-- WORK TO BE COMPLETED --
Copy the following records exactly as they appear, line by line and with no changes.

:: RECORDS SUPPLIED ::

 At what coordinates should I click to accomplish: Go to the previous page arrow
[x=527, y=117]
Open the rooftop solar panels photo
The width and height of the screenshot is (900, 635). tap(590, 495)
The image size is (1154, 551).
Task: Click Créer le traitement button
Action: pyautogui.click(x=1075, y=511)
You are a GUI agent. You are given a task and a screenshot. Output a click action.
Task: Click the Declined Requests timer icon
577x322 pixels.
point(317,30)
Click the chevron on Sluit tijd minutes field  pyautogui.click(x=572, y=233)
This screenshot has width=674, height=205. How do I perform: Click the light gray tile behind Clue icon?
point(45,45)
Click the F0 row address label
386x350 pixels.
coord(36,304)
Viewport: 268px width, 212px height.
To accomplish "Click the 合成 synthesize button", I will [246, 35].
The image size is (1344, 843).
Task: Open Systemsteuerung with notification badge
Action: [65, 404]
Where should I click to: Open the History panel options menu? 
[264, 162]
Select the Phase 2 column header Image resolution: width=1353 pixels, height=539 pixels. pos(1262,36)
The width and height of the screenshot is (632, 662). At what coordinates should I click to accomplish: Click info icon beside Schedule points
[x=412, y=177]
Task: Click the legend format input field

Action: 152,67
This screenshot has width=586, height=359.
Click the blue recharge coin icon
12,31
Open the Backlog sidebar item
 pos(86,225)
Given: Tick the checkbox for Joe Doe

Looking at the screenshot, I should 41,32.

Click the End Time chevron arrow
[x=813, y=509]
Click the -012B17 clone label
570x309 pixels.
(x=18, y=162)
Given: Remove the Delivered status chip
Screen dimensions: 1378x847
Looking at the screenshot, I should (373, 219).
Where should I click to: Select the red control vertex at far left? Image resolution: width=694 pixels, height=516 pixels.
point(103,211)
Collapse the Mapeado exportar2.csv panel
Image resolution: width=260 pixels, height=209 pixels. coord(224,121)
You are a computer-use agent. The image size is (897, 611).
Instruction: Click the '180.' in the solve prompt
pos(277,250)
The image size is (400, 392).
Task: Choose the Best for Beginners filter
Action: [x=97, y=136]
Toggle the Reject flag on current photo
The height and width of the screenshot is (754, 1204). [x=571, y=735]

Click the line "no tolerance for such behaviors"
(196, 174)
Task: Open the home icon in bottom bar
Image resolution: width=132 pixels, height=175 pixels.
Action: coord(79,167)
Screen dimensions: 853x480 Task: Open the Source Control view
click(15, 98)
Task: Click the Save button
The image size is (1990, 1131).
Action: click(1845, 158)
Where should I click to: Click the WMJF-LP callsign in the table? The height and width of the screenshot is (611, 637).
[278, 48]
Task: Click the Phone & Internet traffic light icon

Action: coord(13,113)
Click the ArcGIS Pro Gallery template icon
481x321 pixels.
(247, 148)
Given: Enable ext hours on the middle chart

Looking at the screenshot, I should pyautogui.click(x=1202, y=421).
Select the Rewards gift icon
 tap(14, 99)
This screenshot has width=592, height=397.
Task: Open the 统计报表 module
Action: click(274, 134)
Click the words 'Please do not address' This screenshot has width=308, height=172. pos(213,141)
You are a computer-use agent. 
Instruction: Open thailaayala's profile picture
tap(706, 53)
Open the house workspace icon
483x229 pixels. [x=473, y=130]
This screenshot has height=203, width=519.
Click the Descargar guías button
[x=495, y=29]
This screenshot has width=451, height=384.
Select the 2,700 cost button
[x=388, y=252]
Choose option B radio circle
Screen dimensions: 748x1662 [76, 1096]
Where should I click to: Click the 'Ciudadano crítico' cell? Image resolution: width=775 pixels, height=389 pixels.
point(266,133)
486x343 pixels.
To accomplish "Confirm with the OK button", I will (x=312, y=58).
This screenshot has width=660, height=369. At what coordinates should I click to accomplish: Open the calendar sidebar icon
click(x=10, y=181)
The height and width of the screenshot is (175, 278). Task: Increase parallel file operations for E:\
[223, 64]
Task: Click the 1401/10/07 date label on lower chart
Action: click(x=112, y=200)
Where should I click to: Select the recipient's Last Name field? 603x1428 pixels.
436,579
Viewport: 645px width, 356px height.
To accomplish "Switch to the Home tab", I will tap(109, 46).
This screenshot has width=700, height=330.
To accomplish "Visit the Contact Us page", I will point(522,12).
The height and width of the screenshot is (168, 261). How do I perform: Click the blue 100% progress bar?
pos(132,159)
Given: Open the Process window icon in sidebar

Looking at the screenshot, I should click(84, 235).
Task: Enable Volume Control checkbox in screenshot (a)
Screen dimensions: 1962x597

:::

-- WRITTEN RESPONSE --
 At what coordinates should I click to accomplish: Go to the previous page arrow
[x=527, y=117]
Open the rooftop solar panels photo
The width and height of the screenshot is (900, 635). tap(590, 495)
The image size is (1154, 551).
Task: Click Créer le traitement button
Action: pyautogui.click(x=1075, y=511)
You are a GUI agent. You are given a task and a screenshot. Output a click action.
Task: Click the Declined Requests timer icon
577x322 pixels.
point(317,30)
Click the chevron on Sluit tijd minutes field  pyautogui.click(x=572, y=233)
This screenshot has width=674, height=205. How do I perform: Click the light gray tile behind Clue icon?
point(45,45)
Click the F0 row address label
386x350 pixels.
coord(36,304)
Viewport: 268px width, 212px height.
To accomplish "Click the 合成 synthesize button", I will [246, 35].
The image size is (1344, 843).
Task: Open Systemsteuerung with notification badge
Action: [65, 404]
Where should I click to: Open the History panel options menu? 
[264, 162]
Select the Phase 2 column header Image resolution: width=1353 pixels, height=539 pixels. pos(1262,36)
The width and height of the screenshot is (632, 662). At what coordinates should I click to accomplish: Click info icon beside Schedule points
[x=412, y=177]
Task: Click the legend format input field

Action: 152,67
This screenshot has width=586, height=359.
Click the blue recharge coin icon
12,31
Open the Backlog sidebar item
 pos(86,225)
Given: Tick the checkbox for Joe Doe

Looking at the screenshot, I should 41,32.

Click the End Time chevron arrow
[x=813, y=509]
Click the -012B17 clone label
570x309 pixels.
(x=18, y=162)
Given: Remove the Delivered status chip
Screen dimensions: 1378x847
Looking at the screenshot, I should (373, 219).
Where should I click to: Select the red control vertex at far left? Image resolution: width=694 pixels, height=516 pixels.
point(103,211)
Collapse the Mapeado exportar2.csv panel
Image resolution: width=260 pixels, height=209 pixels. coord(224,121)
You are a computer-use agent. The image size is (897, 611).
Instruction: Click the '180.' in the solve prompt
pos(277,250)
The image size is (400, 392).
Task: Choose the Best for Beginners filter
Action: [x=97, y=136]
Toggle the Reject flag on current photo
The height and width of the screenshot is (754, 1204). [x=571, y=735]

Click the line "no tolerance for such behaviors"
(196, 174)
Task: Open the home icon in bottom bar
Image resolution: width=132 pixels, height=175 pixels.
Action: coord(79,167)
Screen dimensions: 853x480 Task: Open the Source Control view
click(15, 98)
Task: Click the Save button
The image size is (1990, 1131).
Action: click(1845, 158)
Where should I click to: Click the WMJF-LP callsign in the table? The height and width of the screenshot is (611, 637).
[278, 48]
Task: Click the Phone & Internet traffic light icon

Action: coord(13,113)
Click the ArcGIS Pro Gallery template icon
481x321 pixels.
(247, 148)
Given: Enable ext hours on the middle chart

Looking at the screenshot, I should pyautogui.click(x=1202, y=421).
Select the Rewards gift icon
 tap(14, 99)
This screenshot has width=592, height=397.
Task: Open the 统计报表 module
Action: click(274, 134)
Click the words 'Please do not address' This screenshot has width=308, height=172. pos(213,141)
You are a computer-use agent. 
Instruction: Open thailaayala's profile picture
tap(706, 53)
Open the house workspace icon
483x229 pixels. [x=473, y=130]
This screenshot has height=203, width=519.
Click the Descargar guías button
[x=495, y=29]
This screenshot has width=451, height=384.
Select the 2,700 cost button
[x=388, y=252]
Choose option B radio circle
Screen dimensions: 748x1662 [76, 1096]
Where should I click to: Click the 'Ciudadano crítico' cell? Image resolution: width=775 pixels, height=389 pixels.
point(266,133)
486x343 pixels.
To accomplish "Confirm with the OK button", I will (x=312, y=58).
This screenshot has width=660, height=369. At what coordinates should I click to accomplish: Open the calendar sidebar icon
click(x=10, y=181)
The height and width of the screenshot is (175, 278). Task: Increase parallel file operations for E:\
[223, 64]
Task: Click the 1401/10/07 date label on lower chart
Action: click(x=112, y=200)
Where should I click to: Select the recipient's Last Name field? 603x1428 pixels.
436,579
Viewport: 645px width, 356px height.
To accomplish "Switch to the Home tab", I will tap(109, 46).
This screenshot has width=700, height=330.
To accomplish "Visit the Contact Us page", I will point(522,12).
The height and width of the screenshot is (168, 261). How do I perform: Click the blue 100% progress bar?
pos(132,159)
Given: Open the Process window icon in sidebar

Looking at the screenshot, I should click(84, 235).
Task: Enable Volume Control checkbox in screenshot (a)
Screen dimensions: 1962x597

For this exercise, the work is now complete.